图1 人类结肠中发现的主要细菌门类以及肠道微生物组的气体代谢。A-D分别表示十二指肠(A)、空肠(B)、回肠(C)和结肠(D)。人类结肠中发现的主要细菌门类是厚壁菌门和拟杆菌门，分别是革兰氏阳性和革兰氏阴性的专性厌氧菌。还有大量属于变形菌门和放线菌门的细菌。

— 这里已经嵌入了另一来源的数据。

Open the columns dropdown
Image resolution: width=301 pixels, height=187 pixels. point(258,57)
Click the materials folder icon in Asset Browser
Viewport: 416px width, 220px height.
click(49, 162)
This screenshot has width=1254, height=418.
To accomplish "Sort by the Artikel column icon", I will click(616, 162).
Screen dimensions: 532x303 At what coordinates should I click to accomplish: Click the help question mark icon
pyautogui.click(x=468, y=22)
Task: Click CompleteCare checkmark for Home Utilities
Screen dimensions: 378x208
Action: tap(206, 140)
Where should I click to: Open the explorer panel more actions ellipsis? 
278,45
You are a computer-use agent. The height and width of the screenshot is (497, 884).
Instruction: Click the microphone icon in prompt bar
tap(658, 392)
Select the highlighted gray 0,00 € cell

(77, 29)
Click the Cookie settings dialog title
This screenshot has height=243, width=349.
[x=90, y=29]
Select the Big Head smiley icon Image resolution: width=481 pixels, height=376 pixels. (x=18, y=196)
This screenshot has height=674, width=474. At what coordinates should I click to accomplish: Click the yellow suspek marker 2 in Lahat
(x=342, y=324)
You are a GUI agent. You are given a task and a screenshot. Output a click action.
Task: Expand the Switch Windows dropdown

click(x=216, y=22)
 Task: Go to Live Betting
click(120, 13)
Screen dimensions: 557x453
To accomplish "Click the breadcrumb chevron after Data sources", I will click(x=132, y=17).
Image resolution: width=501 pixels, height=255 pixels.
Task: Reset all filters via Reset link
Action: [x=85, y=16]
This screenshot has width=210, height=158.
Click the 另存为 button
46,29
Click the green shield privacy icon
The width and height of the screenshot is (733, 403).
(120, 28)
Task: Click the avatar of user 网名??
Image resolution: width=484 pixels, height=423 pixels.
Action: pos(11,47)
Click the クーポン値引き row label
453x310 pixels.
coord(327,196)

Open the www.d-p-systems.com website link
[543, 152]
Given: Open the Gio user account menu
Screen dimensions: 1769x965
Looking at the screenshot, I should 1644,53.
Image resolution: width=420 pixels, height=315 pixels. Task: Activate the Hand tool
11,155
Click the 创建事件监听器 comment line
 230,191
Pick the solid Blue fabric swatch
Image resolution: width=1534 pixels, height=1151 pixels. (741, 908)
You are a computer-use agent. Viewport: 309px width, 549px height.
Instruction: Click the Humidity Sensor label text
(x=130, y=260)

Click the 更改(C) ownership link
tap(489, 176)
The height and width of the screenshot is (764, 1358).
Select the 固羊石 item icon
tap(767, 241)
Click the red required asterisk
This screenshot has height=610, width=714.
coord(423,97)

肠道微生物组现在被视为一个“虚拟器官”[4]。在这个人类与微生物之间的关联中，大量的关注被放在了大肠的腔内。这个厌氧环境容纳了人体中最高数量（几百克）和浓度（2-5×10^11/g湿重）的微生物。此外，庞大的宿主肠道粘膜层允许与微生物及其代谢产物进行“直接”互动。在我们的微生物组中可能有超过1000种物种，微生物基因的数量是我们自己的100倍以上[7]。“人类肠道微生物组”指的是这个高度多样化的微生物生态系统，在正常的生理条件下与宿主有着共生关系。肠道微生物组在为肠道上皮细胞提供能量来源[8]、防止有害病原体定植[9]以及调节宿主免疫[10]方面发挥着重要作用。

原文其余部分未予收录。